++++ Records provided ++++

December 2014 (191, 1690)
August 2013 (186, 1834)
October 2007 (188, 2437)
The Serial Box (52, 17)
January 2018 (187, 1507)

++++
++++ Records provided ++++

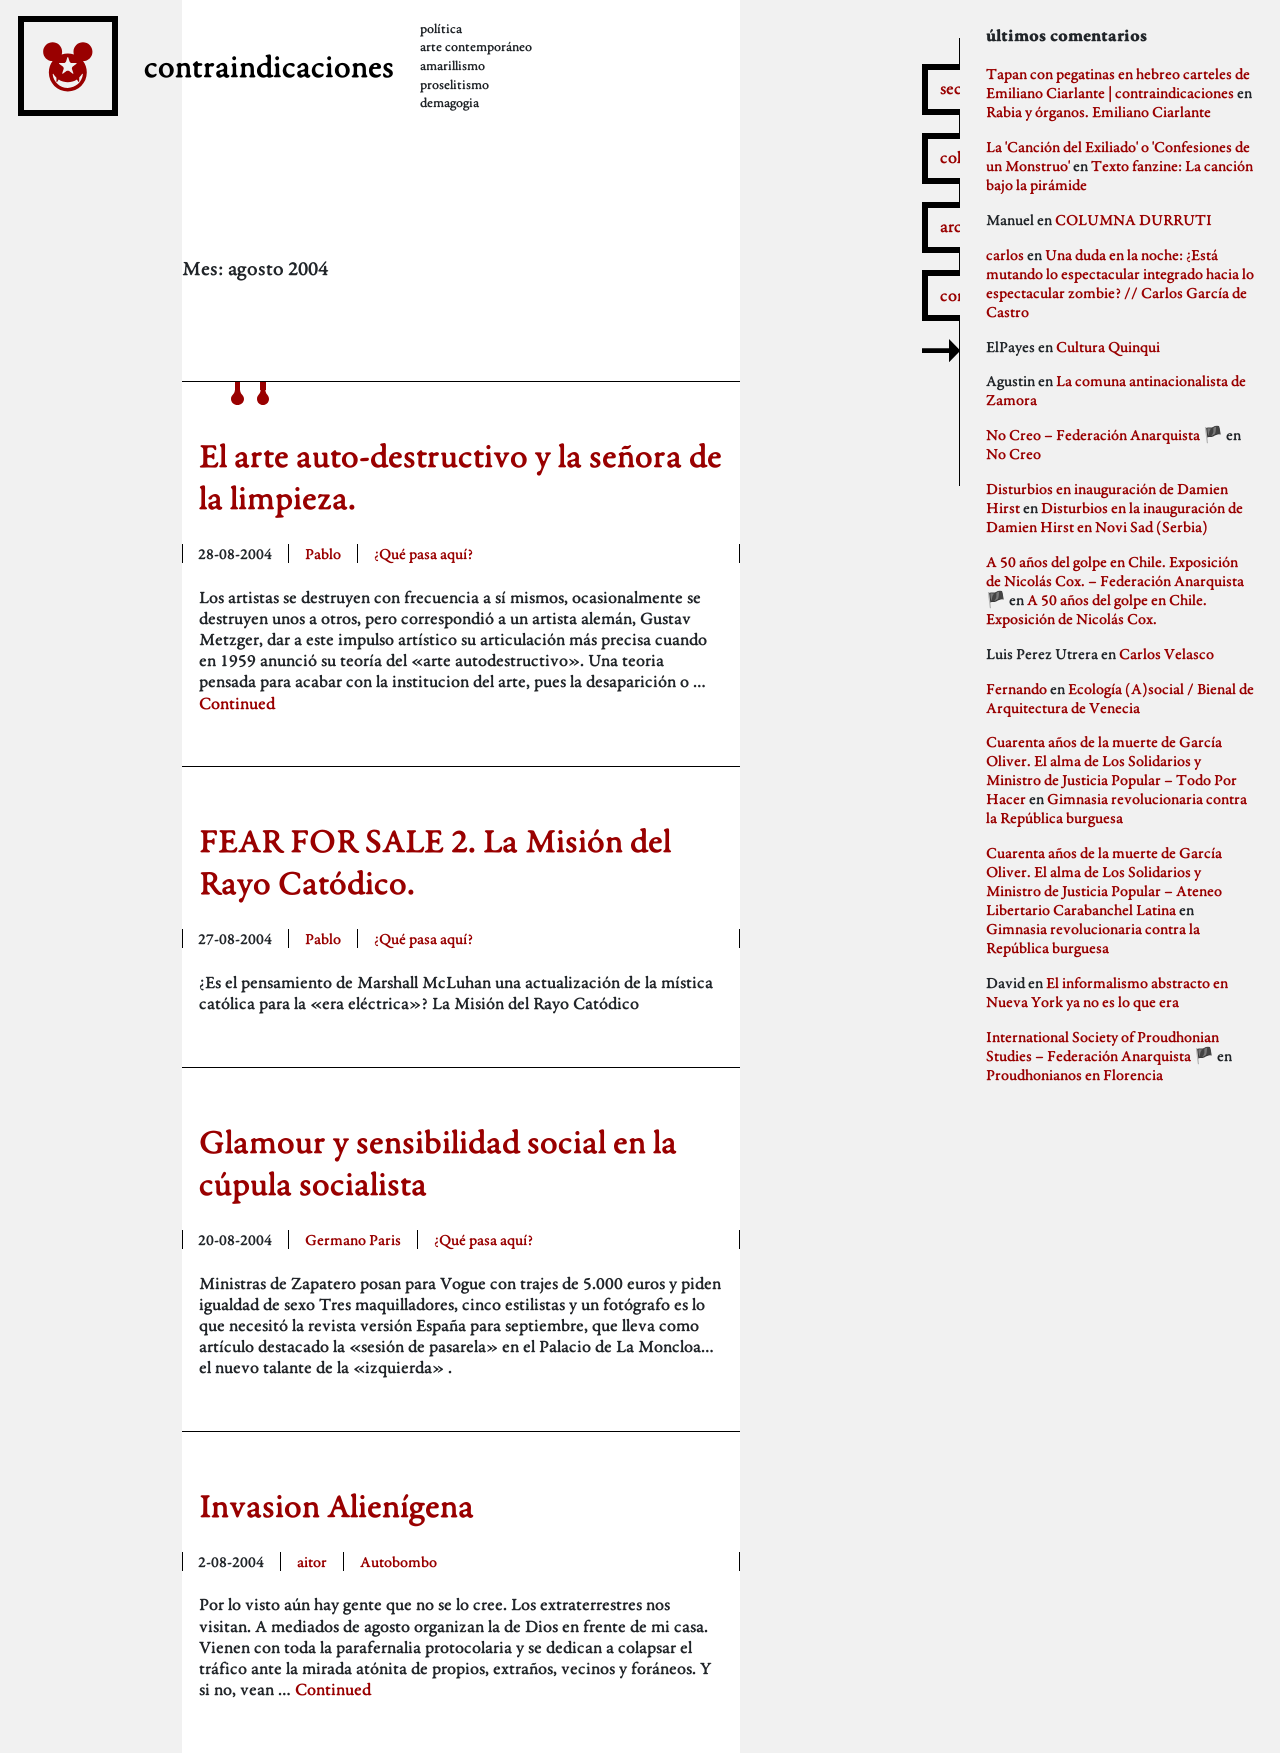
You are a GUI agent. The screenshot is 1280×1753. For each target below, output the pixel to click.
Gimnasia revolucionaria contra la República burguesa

++++
++++ Records provided ++++

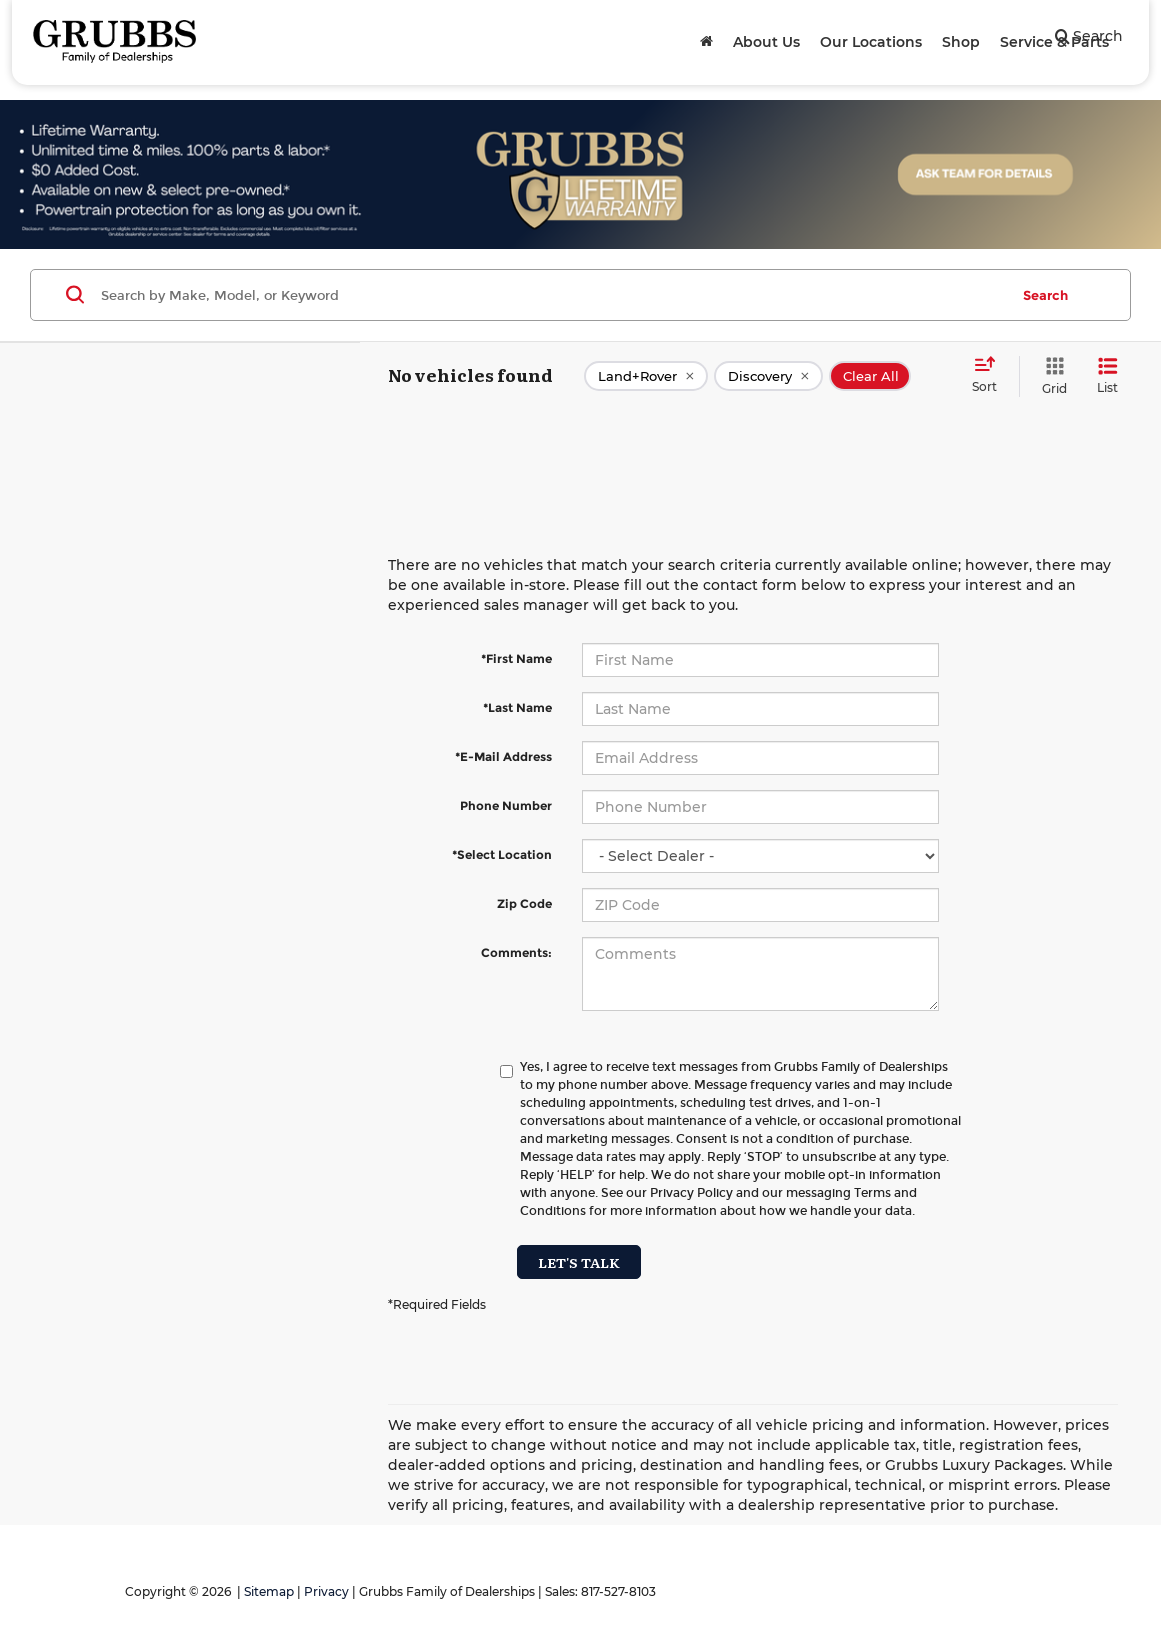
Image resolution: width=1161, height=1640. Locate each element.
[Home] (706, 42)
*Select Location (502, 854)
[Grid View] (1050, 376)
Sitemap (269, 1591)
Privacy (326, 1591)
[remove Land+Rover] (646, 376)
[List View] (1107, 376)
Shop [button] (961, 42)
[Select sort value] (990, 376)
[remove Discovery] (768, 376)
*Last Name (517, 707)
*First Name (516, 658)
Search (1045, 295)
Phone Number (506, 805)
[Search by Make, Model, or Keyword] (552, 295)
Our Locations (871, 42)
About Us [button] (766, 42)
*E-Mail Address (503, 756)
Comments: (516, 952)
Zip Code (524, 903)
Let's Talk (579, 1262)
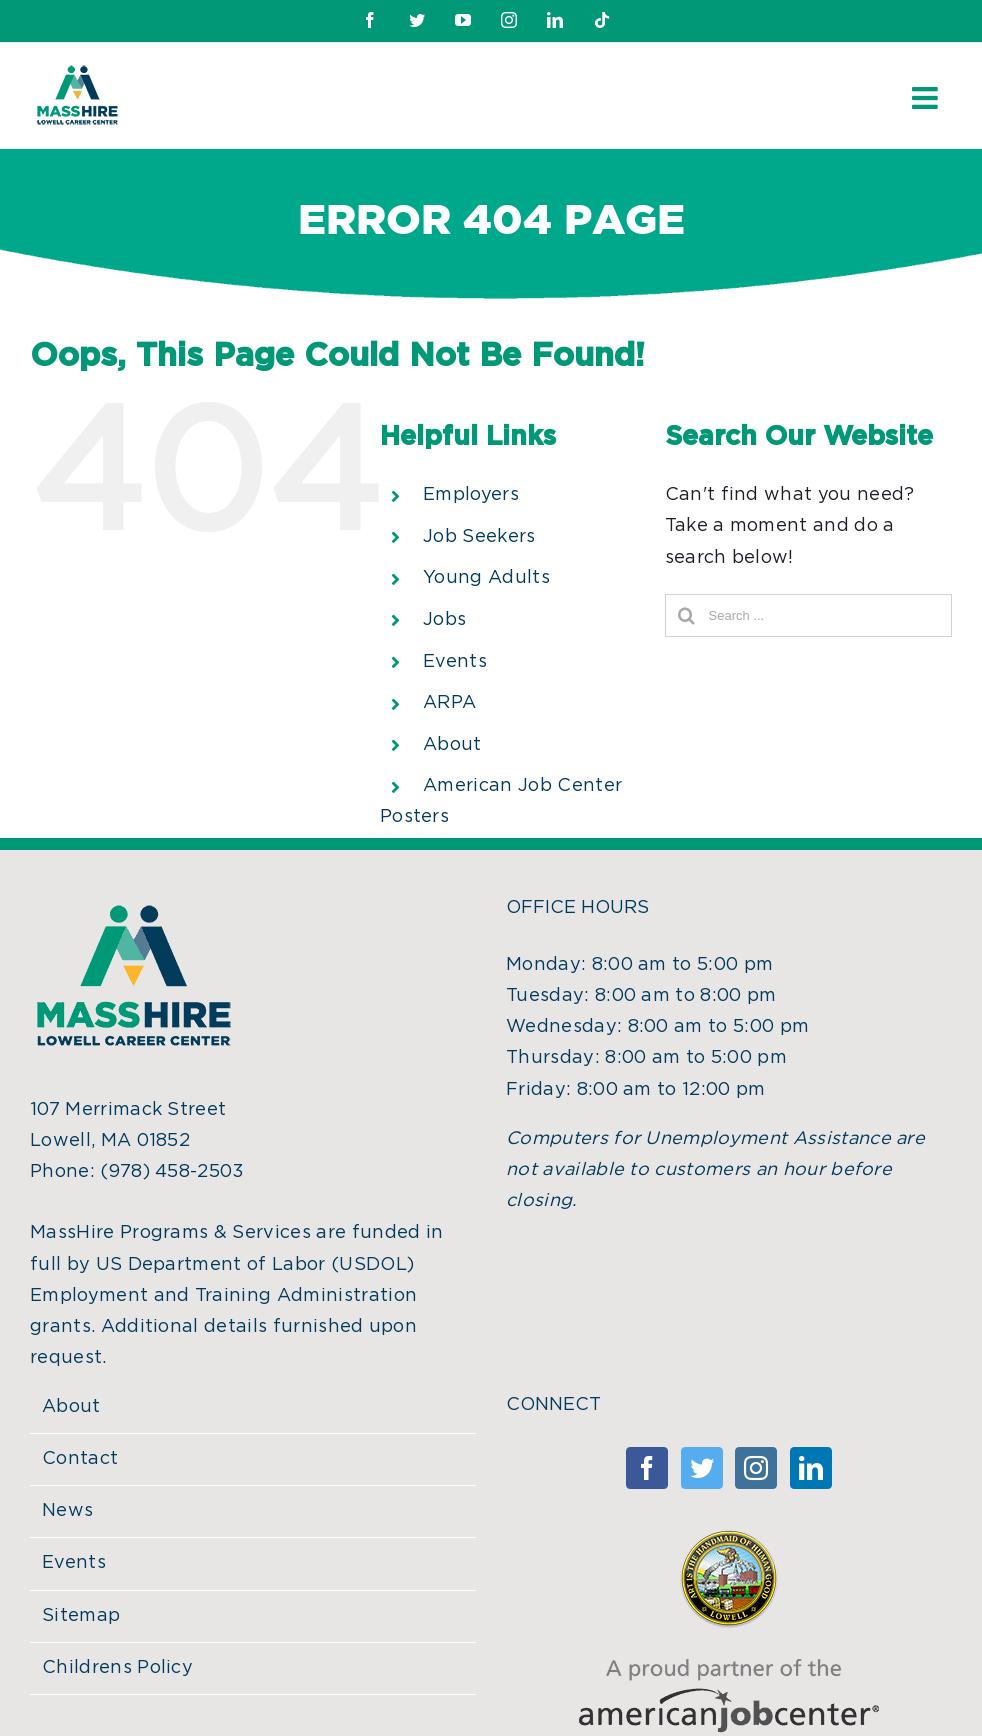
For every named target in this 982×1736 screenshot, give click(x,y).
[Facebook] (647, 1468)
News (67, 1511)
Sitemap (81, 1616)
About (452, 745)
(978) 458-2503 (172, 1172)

++++

◆ Goal
Reproduce the items word for word, from the line with "Phone Number (506, 805)" through the line with "(978) 458-2503 (172, 1172)", including both of those lines. Leave the pictures out.

◆ Answer to this problem
Phone Number (506, 805)
[Search by Make, Model, or Keyword] (552, 295)
Our Locations (871, 42)
About Us [button] (766, 42)
*E-Mail Address (503, 756)
Comments: (516, 952)
Zip Code (524, 903)
Let's Talk (579, 1262)
For every named target in this 982×1736 screenshot, give click(x,y).
[Facebook] (647, 1468)
News (67, 1511)
Sitemap (81, 1616)
About (452, 745)
(978) 458-2503 (172, 1172)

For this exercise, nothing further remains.